ARCHIVO. Trabajadores utilizan maquinaria para excavar en una mina de tierras raras en el condado de Ganxian, en la provincia de Jiangxi, en el centro de China. 30 dic. 2010.
ARCHIVO. Trabajadores utilizan maquinaria para excavar en una mina de tierras raras en el condado de Ganxian, en la provincia de Jiangxi, en el centro de China. 30 dic. 2010. Chinatopix via AP

En cuanto al material sin procesar, China posee alrededor del 49% de las reservas mundiales de óxidos de tierras raras y produce aproximadamente el 69% de la producción global sin separar.

Por eso las tierras raras generan una vulnerabilidad estructural. Son menos un mercado de materias primas y más un sistema manufacturero, en el que la escala, el conocimiento y la integración importan más que la geología por sí sola.

El auténtico cuello de botella está en el procesamiento, el refinado y la fabricación de imanes, etapas de la cadena de suministro técnicamente complejas, exigentes desde el punto de vista ambiental y muy intensivas en capital.

Los controles a la exportación introducidos por China en abril de 2025 lo dejaron claro. Ahora se requieren licencias y declaraciones de uso final para varias exportaciones de tierras raras medias y pesadas.

La IA física vuelve a situar los materiales en el centro

Para Jordi Visser, responsable de macro nexus research en 22V Research, las tierras raras forman parte de una historia más amplia, el despliegue de la IA física.

“El despliegue de la IA física crea dependencias agudas en materias primas en las que China domina las cadenas de suministro globales”, señaló en una nota reciente.

La IA no es solo software y centros de datos, implica hardware como robots, sensores, motores, baterías y sistemas de energía.

“La transición exige elementos de tierras raras para imanes permanentes en actuadores robóticos y motores de vehículos eléctricos, litio y materiales avanzados de baterías para sistemas portátiles de IA y almacenamiento de energía, y procesados como grafito refinado y cobalto, ámbitos en los que la capacidad occidental apenas existe”, explica Visser.

Visser subraya que el problema es tanto de tiempos como estratégico.

“Aunque Estados Unidos y Europa se apresuran a construir infraestructuras de IA, siguen dependiendo estructuralmente de la capacidad de procesamiento china”, advierte Visser. “Se trata de una vulnerabilidad estratégica que no puede cerrarse en los plazos que exige la tecnología.”

Control de los cuellos de botella

Pese a la carrera por descarbonizar la economía global, el petróleo sigue siendo indispensable.
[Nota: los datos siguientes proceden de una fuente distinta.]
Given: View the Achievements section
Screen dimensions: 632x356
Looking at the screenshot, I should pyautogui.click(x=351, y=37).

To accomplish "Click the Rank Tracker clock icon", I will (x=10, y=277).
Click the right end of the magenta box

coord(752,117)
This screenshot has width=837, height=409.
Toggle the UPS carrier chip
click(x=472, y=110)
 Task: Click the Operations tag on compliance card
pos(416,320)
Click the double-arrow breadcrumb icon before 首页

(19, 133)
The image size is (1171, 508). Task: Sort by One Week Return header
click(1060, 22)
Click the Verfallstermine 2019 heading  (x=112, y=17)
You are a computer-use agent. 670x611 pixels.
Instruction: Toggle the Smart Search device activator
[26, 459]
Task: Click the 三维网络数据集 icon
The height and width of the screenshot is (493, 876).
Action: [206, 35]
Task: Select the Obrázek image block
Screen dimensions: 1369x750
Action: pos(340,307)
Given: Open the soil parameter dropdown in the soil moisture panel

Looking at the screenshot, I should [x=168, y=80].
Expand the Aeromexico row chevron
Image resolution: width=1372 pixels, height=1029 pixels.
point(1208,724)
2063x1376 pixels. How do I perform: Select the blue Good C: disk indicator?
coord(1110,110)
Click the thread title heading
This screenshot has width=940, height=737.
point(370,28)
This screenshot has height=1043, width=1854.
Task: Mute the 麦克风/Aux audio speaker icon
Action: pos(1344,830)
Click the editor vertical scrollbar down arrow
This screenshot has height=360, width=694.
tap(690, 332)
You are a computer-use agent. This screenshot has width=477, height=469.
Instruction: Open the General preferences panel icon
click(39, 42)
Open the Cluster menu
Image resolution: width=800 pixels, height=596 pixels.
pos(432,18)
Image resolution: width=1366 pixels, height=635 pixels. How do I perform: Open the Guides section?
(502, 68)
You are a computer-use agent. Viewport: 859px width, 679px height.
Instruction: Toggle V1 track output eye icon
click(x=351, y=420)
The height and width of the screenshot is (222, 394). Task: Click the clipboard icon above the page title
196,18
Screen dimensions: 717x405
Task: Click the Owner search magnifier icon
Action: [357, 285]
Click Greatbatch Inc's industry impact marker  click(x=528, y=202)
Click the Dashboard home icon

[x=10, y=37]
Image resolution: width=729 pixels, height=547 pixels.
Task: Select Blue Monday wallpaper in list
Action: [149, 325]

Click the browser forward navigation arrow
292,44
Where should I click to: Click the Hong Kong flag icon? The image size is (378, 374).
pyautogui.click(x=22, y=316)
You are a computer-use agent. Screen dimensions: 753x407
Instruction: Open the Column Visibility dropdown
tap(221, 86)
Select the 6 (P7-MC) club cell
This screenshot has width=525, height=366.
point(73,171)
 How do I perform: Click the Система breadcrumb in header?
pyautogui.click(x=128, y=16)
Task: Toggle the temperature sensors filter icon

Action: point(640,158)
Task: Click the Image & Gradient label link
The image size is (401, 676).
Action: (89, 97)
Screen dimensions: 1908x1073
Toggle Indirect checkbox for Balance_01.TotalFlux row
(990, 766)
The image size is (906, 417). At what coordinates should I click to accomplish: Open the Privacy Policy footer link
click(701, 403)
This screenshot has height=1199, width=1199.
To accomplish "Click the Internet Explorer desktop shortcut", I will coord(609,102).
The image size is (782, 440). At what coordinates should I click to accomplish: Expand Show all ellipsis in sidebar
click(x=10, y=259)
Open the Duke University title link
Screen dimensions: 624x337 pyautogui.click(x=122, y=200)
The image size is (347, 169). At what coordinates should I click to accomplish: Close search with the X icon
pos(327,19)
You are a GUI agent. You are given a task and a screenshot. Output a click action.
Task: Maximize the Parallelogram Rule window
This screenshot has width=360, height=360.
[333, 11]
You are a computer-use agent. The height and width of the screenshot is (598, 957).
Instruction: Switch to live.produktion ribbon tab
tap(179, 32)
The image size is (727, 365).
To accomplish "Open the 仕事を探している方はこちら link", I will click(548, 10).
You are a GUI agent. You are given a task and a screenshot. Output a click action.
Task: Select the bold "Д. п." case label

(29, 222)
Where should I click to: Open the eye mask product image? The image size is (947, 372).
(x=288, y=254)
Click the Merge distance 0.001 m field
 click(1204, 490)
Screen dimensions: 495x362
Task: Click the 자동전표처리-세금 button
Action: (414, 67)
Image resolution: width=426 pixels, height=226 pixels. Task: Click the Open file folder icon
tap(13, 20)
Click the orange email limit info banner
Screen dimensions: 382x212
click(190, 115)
Su precio condiciona las expectativas de inflación y aún moldea los balances comerciales globales.

Pero en la nueva era industrial definida por la automatización, la electrificación y la IA, las tierras raras determinan cada vez más qué puede construirse y por quién.

“Esto crea enormes oportunidades para los productores y grandes desafíos para los gobiernos y los usuarios finales que buscan asegurar la cadena de suministro”, afirmó Winder.

En este mundo, la dominancia se parece menos al control del combustible y más al control de los cuellos de botella. El petróleo sigue moviendo el presente, pero las tierras raras deciden cada vez más quién puede construir el futuro.